Set all the entries down again, unaltered.

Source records
--- START ---

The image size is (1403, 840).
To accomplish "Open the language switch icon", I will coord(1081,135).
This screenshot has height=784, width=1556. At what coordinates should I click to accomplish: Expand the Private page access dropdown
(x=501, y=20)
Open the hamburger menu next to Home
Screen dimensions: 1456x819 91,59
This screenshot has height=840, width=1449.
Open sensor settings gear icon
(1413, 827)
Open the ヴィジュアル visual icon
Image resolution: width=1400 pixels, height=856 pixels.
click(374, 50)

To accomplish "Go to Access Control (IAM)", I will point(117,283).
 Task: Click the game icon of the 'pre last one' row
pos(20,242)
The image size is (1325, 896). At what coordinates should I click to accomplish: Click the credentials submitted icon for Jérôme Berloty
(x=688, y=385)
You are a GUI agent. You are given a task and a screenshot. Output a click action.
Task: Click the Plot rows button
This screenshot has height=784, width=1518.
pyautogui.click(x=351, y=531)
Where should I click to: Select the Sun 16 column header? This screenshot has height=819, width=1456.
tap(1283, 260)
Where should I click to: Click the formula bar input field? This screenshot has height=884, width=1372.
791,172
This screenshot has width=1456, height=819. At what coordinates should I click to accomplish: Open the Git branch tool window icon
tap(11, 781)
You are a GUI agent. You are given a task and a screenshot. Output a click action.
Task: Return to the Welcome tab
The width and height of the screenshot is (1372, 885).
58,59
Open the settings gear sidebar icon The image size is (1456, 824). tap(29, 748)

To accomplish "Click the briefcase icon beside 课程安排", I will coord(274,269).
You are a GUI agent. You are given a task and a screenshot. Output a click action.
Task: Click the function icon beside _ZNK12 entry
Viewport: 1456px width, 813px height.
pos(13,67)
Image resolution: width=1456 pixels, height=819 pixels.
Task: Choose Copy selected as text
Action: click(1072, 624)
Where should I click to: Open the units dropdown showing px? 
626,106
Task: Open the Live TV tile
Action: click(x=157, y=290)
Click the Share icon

--- END ---

# Your solution
The image size is (1403, 840).
To accomplish "Open the language switch icon", I will coord(1081,135).
This screenshot has height=784, width=1556. At what coordinates should I click to accomplish: Expand the Private page access dropdown
(x=501, y=20)
Open the hamburger menu next to Home
Screen dimensions: 1456x819 91,59
This screenshot has height=840, width=1449.
Open sensor settings gear icon
(1413, 827)
Open the ヴィジュアル visual icon
Image resolution: width=1400 pixels, height=856 pixels.
click(374, 50)

To accomplish "Go to Access Control (IAM)", I will point(117,283).
 Task: Click the game icon of the 'pre last one' row
pos(20,242)
The image size is (1325, 896). At what coordinates should I click to accomplish: Click the credentials submitted icon for Jérôme Berloty
(x=688, y=385)
You are a GUI agent. You are given a task and a screenshot. Output a click action.
Task: Click the Plot rows button
This screenshot has height=784, width=1518.
pyautogui.click(x=351, y=531)
Where should I click to: Select the Sun 16 column header? This screenshot has height=819, width=1456.
tap(1283, 260)
Where should I click to: Click the formula bar input field? This screenshot has height=884, width=1372.
791,172
This screenshot has width=1456, height=819. At what coordinates should I click to accomplish: Open the Git branch tool window icon
tap(11, 781)
You are a GUI agent. You are given a task and a screenshot. Output a click action.
Task: Return to the Welcome tab
The width and height of the screenshot is (1372, 885).
58,59
Open the settings gear sidebar icon The image size is (1456, 824). tap(29, 748)

To accomplish "Click the briefcase icon beside 课程安排", I will coord(274,269).
You are a GUI agent. You are given a task and a screenshot. Output a click action.
Task: Click the function icon beside _ZNK12 entry
Viewport: 1456px width, 813px height.
pos(13,67)
Image resolution: width=1456 pixels, height=819 pixels.
Task: Choose Copy selected as text
Action: click(1072, 624)
Where should I click to: Open the units dropdown showing px? 
626,106
Task: Open the Live TV tile
Action: click(x=157, y=290)
Click the Share icon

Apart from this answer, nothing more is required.